SOURCE INFORMATION START

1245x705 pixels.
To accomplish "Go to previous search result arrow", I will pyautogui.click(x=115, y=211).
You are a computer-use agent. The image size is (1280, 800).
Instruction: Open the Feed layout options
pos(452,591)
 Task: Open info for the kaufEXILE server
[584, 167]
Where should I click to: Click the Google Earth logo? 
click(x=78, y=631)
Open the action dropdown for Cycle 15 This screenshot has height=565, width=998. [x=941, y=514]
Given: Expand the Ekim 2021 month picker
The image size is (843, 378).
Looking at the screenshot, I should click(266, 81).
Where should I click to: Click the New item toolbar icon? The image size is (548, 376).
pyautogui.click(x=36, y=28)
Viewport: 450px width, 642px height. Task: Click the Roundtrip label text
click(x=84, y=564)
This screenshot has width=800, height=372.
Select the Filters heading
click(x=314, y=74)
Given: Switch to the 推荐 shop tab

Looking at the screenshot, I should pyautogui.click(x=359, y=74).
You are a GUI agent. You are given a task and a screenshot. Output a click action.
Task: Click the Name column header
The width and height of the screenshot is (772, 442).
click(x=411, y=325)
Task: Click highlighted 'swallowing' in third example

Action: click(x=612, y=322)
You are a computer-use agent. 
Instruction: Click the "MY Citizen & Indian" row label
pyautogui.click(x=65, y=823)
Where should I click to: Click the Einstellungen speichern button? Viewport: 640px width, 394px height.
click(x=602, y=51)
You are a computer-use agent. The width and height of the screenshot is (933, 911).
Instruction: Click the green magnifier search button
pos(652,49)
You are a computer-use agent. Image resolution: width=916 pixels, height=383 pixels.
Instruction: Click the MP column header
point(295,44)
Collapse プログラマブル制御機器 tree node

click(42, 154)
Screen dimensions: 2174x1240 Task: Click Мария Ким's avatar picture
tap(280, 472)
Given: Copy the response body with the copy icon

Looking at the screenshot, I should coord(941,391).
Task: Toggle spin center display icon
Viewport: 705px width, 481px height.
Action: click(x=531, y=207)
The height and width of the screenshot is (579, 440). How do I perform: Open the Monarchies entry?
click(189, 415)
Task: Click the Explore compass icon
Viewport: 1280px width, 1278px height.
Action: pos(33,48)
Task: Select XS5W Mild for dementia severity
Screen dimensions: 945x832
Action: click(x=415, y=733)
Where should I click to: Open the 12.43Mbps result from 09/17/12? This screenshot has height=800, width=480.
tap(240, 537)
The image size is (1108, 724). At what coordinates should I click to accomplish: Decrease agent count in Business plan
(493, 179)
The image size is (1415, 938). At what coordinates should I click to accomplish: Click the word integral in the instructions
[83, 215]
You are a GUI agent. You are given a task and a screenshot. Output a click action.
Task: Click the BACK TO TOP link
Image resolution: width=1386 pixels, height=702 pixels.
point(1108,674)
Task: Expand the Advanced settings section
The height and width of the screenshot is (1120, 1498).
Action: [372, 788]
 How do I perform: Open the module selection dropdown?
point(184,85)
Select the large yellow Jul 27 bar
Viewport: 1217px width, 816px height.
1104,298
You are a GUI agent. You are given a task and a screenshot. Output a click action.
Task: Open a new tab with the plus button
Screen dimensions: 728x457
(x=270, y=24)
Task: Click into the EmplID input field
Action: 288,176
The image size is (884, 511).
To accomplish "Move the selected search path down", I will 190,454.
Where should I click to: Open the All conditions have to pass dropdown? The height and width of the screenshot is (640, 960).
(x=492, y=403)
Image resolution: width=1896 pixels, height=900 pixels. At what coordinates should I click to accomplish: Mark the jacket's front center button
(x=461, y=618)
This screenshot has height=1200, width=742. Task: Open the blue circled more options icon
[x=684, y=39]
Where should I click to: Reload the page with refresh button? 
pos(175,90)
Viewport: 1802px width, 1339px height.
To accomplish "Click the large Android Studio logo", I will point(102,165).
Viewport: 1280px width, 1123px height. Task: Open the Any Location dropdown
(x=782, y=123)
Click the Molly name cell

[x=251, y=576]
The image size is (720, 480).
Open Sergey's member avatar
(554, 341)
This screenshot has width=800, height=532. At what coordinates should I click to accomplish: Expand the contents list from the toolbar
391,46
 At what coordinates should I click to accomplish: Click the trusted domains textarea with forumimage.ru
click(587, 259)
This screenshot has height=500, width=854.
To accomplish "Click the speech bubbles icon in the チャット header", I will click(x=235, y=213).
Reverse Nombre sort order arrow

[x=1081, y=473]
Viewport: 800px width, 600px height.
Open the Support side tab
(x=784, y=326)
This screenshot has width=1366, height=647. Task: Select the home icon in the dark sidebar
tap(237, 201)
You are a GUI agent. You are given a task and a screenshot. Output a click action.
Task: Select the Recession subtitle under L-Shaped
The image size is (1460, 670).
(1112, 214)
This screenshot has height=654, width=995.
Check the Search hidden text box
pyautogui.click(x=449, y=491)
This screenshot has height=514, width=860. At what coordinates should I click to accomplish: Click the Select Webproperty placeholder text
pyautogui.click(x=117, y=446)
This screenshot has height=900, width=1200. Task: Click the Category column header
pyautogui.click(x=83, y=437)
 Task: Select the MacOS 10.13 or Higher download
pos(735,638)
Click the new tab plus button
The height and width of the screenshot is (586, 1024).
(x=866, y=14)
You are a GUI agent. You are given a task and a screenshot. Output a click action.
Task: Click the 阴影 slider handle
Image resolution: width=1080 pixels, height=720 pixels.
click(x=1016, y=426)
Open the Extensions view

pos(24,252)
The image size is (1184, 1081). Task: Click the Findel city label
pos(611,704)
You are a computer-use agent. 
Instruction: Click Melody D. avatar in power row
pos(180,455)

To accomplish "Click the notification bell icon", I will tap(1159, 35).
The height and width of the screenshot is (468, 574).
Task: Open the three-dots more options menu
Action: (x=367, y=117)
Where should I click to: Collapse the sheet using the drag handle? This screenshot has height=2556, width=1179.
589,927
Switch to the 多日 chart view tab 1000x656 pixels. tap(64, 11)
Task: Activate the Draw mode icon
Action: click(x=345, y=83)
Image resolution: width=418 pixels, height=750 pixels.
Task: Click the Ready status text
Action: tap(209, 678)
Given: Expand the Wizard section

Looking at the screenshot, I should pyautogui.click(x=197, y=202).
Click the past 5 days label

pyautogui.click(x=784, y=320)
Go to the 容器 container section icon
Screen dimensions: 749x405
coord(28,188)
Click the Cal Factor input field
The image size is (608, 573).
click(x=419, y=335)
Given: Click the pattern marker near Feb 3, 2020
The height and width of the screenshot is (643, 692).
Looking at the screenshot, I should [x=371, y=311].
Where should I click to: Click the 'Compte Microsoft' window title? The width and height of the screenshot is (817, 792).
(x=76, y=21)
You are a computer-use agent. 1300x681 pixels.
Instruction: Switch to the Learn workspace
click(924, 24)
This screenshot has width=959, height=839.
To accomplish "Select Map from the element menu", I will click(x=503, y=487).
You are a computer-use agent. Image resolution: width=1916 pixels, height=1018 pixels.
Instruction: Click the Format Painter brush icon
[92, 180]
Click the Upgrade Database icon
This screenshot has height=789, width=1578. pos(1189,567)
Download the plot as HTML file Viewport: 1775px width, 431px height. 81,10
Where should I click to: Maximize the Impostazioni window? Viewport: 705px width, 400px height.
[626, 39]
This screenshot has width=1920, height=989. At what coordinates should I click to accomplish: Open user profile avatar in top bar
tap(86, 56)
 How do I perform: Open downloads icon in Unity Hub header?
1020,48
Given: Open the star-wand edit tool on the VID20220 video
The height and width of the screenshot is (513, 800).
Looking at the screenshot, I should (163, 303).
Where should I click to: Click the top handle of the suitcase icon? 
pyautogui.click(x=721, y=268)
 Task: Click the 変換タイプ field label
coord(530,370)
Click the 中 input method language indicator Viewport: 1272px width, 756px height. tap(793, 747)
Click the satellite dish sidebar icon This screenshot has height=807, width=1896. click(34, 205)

SOURCE INFORMATION END

WHAT IS REQUIRED
Every entry must be duplicated exactly as it stands.

WRITTEN SOLUTION
1245x705 pixels.
To accomplish "Go to previous search result arrow", I will pyautogui.click(x=115, y=211).
You are a computer-use agent. The image size is (1280, 800).
Instruction: Open the Feed layout options
pos(452,591)
 Task: Open info for the kaufEXILE server
[584, 167]
Where should I click to: Click the Google Earth logo? 
click(x=78, y=631)
Open the action dropdown for Cycle 15 This screenshot has height=565, width=998. [x=941, y=514]
Given: Expand the Ekim 2021 month picker
The image size is (843, 378).
Looking at the screenshot, I should click(266, 81).
Where should I click to: Click the New item toolbar icon? The image size is (548, 376).
pyautogui.click(x=36, y=28)
Viewport: 450px width, 642px height. Task: Click the Roundtrip label text
click(x=84, y=564)
This screenshot has width=800, height=372.
Select the Filters heading
click(x=314, y=74)
Given: Switch to the 推荐 shop tab

Looking at the screenshot, I should pyautogui.click(x=359, y=74).
You are a GUI agent. You are given a task and a screenshot. Output a click action.
Task: Click the Name column header
The width and height of the screenshot is (772, 442).
click(x=411, y=325)
Task: Click highlighted 'swallowing' in third example

Action: click(x=612, y=322)
You are a computer-use agent. 
Instruction: Click the "MY Citizen & Indian" row label
pyautogui.click(x=65, y=823)
Where should I click to: Click the Einstellungen speichern button? Viewport: 640px width, 394px height.
click(x=602, y=51)
You are a computer-use agent. The width and height of the screenshot is (933, 911).
Instruction: Click the green magnifier search button
pos(652,49)
You are a computer-use agent. Image resolution: width=916 pixels, height=383 pixels.
Instruction: Click the MP column header
point(295,44)
Collapse プログラマブル制御機器 tree node

click(42, 154)
Screen dimensions: 2174x1240 Task: Click Мария Ким's avatar picture
tap(280, 472)
Given: Copy the response body with the copy icon

Looking at the screenshot, I should coord(941,391).
Task: Toggle spin center display icon
Viewport: 705px width, 481px height.
Action: click(x=531, y=207)
The height and width of the screenshot is (579, 440). How do I perform: Open the Monarchies entry?
click(189, 415)
Task: Click the Explore compass icon
Viewport: 1280px width, 1278px height.
Action: pos(33,48)
Task: Select XS5W Mild for dementia severity
Screen dimensions: 945x832
Action: click(x=415, y=733)
Where should I click to: Open the 12.43Mbps result from 09/17/12? This screenshot has height=800, width=480.
tap(240, 537)
The image size is (1108, 724). At what coordinates should I click to accomplish: Decrease agent count in Business plan
(493, 179)
The image size is (1415, 938). At what coordinates should I click to accomplish: Click the word integral in the instructions
[83, 215]
You are a GUI agent. You are given a task and a screenshot. Output a click action.
Task: Click the BACK TO TOP link
Image resolution: width=1386 pixels, height=702 pixels.
point(1108,674)
Task: Expand the Advanced settings section
The height and width of the screenshot is (1120, 1498).
Action: [372, 788]
 How do I perform: Open the module selection dropdown?
point(184,85)
Select the large yellow Jul 27 bar
Viewport: 1217px width, 816px height.
1104,298
You are a GUI agent. You are given a task and a screenshot. Output a click action.
Task: Open a new tab with the plus button
Screen dimensions: 728x457
(x=270, y=24)
Task: Click into the EmplID input field
Action: 288,176
The image size is (884, 511).
To accomplish "Move the selected search path down", I will 190,454.
Where should I click to: Open the All conditions have to pass dropdown? The height and width of the screenshot is (640, 960).
(x=492, y=403)
Image resolution: width=1896 pixels, height=900 pixels. At what coordinates should I click to accomplish: Mark the jacket's front center button
(x=461, y=618)
This screenshot has height=1200, width=742. Task: Open the blue circled more options icon
[x=684, y=39]
Where should I click to: Reload the page with refresh button? 
pos(175,90)
Viewport: 1802px width, 1339px height.
To accomplish "Click the large Android Studio logo", I will point(102,165).
Viewport: 1280px width, 1123px height. Task: Open the Any Location dropdown
(x=782, y=123)
Click the Molly name cell

[x=251, y=576]
The image size is (720, 480).
Open Sergey's member avatar
(554, 341)
This screenshot has width=800, height=532. At what coordinates should I click to accomplish: Expand the contents list from the toolbar
391,46
 At what coordinates should I click to accomplish: Click the trusted domains textarea with forumimage.ru
click(587, 259)
This screenshot has height=500, width=854.
To accomplish "Click the speech bubbles icon in the チャット header", I will click(x=235, y=213).
Reverse Nombre sort order arrow

[x=1081, y=473]
Viewport: 800px width, 600px height.
Open the Support side tab
(x=784, y=326)
This screenshot has width=1366, height=647. Task: Select the home icon in the dark sidebar
tap(237, 201)
You are a GUI agent. You are given a task and a screenshot. Output a click action.
Task: Select the Recession subtitle under L-Shaped
The image size is (1460, 670).
(1112, 214)
This screenshot has height=654, width=995.
Check the Search hidden text box
pyautogui.click(x=449, y=491)
This screenshot has height=514, width=860. At what coordinates should I click to accomplish: Click the Select Webproperty placeholder text
pyautogui.click(x=117, y=446)
This screenshot has height=900, width=1200. Task: Click the Category column header
pyautogui.click(x=83, y=437)
 Task: Select the MacOS 10.13 or Higher download
pos(735,638)
Click the new tab plus button
The height and width of the screenshot is (586, 1024).
(x=866, y=14)
You are a GUI agent. You are given a task and a screenshot. Output a click action.
Task: Click the 阴影 slider handle
Image resolution: width=1080 pixels, height=720 pixels.
click(x=1016, y=426)
Open the Extensions view

pos(24,252)
The image size is (1184, 1081). Task: Click the Findel city label
pos(611,704)
You are a computer-use agent. 
Instruction: Click Melody D. avatar in power row
pos(180,455)

To accomplish "Click the notification bell icon", I will tap(1159, 35).
The height and width of the screenshot is (468, 574).
Task: Open the three-dots more options menu
Action: (x=367, y=117)
Where should I click to: Collapse the sheet using the drag handle? This screenshot has height=2556, width=1179.
589,927
Switch to the 多日 chart view tab 1000x656 pixels. tap(64, 11)
Task: Activate the Draw mode icon
Action: click(x=345, y=83)
Image resolution: width=418 pixels, height=750 pixels.
Task: Click the Ready status text
Action: tap(209, 678)
Given: Expand the Wizard section

Looking at the screenshot, I should pyautogui.click(x=197, y=202).
Click the past 5 days label

pyautogui.click(x=784, y=320)
Go to the 容器 container section icon
Screen dimensions: 749x405
coord(28,188)
Click the Cal Factor input field
The image size is (608, 573).
click(x=419, y=335)
Given: Click the pattern marker near Feb 3, 2020
The height and width of the screenshot is (643, 692).
Looking at the screenshot, I should [x=371, y=311].
Where should I click to: Click the 'Compte Microsoft' window title? The width and height of the screenshot is (817, 792).
(x=76, y=21)
You are a computer-use agent. 1300x681 pixels.
Instruction: Switch to the Learn workspace
click(924, 24)
This screenshot has width=959, height=839.
To accomplish "Select Map from the element menu", I will click(x=503, y=487).
You are a computer-use agent. Image resolution: width=1916 pixels, height=1018 pixels.
Instruction: Click the Format Painter brush icon
[92, 180]
Click the Upgrade Database icon
This screenshot has height=789, width=1578. pos(1189,567)
Download the plot as HTML file Viewport: 1775px width, 431px height. 81,10
Where should I click to: Maximize the Impostazioni window? Viewport: 705px width, 400px height.
[626, 39]
This screenshot has width=1920, height=989. At what coordinates should I click to accomplish: Open user profile avatar in top bar
tap(86, 56)
 How do I perform: Open downloads icon in Unity Hub header?
1020,48
Given: Open the star-wand edit tool on the VID20220 video
The height and width of the screenshot is (513, 800).
Looking at the screenshot, I should (163, 303).
Where should I click to: Click the top handle of the suitcase icon? 
pyautogui.click(x=721, y=268)
 Task: Click the 変換タイプ field label
coord(530,370)
Click the 中 input method language indicator Viewport: 1272px width, 756px height. tap(793, 747)
Click the satellite dish sidebar icon This screenshot has height=807, width=1896. click(34, 205)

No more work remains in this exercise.